MACARENA VIDAL
Barack Obama es el nuevo premio Nobel de la Paz, un galardón que se le ha concedido menos por lo que ha hecho que por las esperanzas de lo que pueda hacer. El Comité Nobel Noruego indicó que concede el premio a Obama por sus «esfuerzos extraordinarios por reforzar la diplomacia internacional y la cooperación entre los pueblos».
Esfuerzos, es posible. Logros, todavía está por ver, porque el presidente norteamericano tiene dos conflictos bélicos abiertos, en Irak y Afganistán.
Ha anunciado la salida completa de las tropas en el país árabe para 2011, pero -paradójicamente para un galardonado con el mayor premio a la búsqueda de la paz- se encuentra inmerso en un proceso de consultas para decidir la estrategia de guerra en el país centroasiático y ha asegurado que no se plantea reducir el número de soldados.
Sus esfuerzos en pro de la paz en Oriente Medio tampoco han rendido fruto por el momento. Su intervención personal más reciente, hace dos semanas en Nueva York en una trilateral con los líderes israelí y palestino, se cerró sin ningún progreso tangible.
Y su promesa más concreta, el cierre del campo de prisioneros de Guantánamo para el próximo enero, parece cada vez más complicada de cumplir, a la vista de las dificultades para decidir qué hacer con algunos de los sospechosos de terrorismo que allí están presos.
El comité destacó ayer, en particular, los esfuerzos del presidente estadounidense en favor de la desnuclearización. Obama propuso en abril, en un discurso en Praga, un mundo futuro sin armas nucleares, una iniciativa que, si bien fue acogida con grandes alabanzas por las potencias mundiales, hoy por hoy parece una utopía.

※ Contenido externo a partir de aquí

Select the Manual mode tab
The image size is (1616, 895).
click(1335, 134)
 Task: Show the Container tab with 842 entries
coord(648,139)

El jefe de Estado norteamericano ha abierto negociaciones con Rusia para firmar un nuevo tratado de reducción de cabezas nucleares que sustituya al actual START, que expira en diciembre. Pero incluso si se cumplieran los plazos, ambas potencias conservarían un número suficiente de ojivas como para destruir el planeta varias veces.

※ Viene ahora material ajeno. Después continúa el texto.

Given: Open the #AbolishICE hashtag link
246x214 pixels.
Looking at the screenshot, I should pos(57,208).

Y, además, tanto Irán como Corea del Norte mantienen activos sus programas nucleares. Ambos países han optado por el momento por dar largas a las ofertas estadounidenses de apertura de un diálogo si renuncian a esas actividades. En el caso iraní, el Gobierno se vio obligado a reconocer hace dos semanas que mantenía una instalación nuclear clandestina en Qom.
Sí es cierto que Obama ha infundido un nuevo aire a la relación de su país con la comunidad internacional y ha prometido una «nueva era» de cooperación. Así, la decisión del comité noruego puede interpretarse tanto como un premio al nuevo presidente como un rapapolvo a su predecesor, George W. Bush, que optó por ir a la guerra en Irak en contra de la opinión mundial. En cambio, en un esperado discurso en El Cairo en junio, Obama ofreció «un nuevo comienzo» al mundo musulmán. Y aunque éste acogió positivamente su oferta de borrón y cuenta nueva, aún no se han detectado resultados tangibles de esa propuesta.
Con respecto al cambio climático, las manos del presidente están atadas, y sus decisiones, supeditadas a lo que pueda decidir el Congreso. Además, las perspectivas de un pacto que sustituya al Protocolo de Kioto el próximo diciembre en Copenhague parecen a día de hoy muy distantes.
Para Obama, el galardón puede representar más una valoración de las esperanzas que ha suscitado, y un llamamiento a que continúe por ese camino, que un verdadero premio a lo conseguido. Y, tanto como un honor, puede representar un arma de doble filo. En el terreno internacional, un político puede cometer errores. Un premio Nobel, no.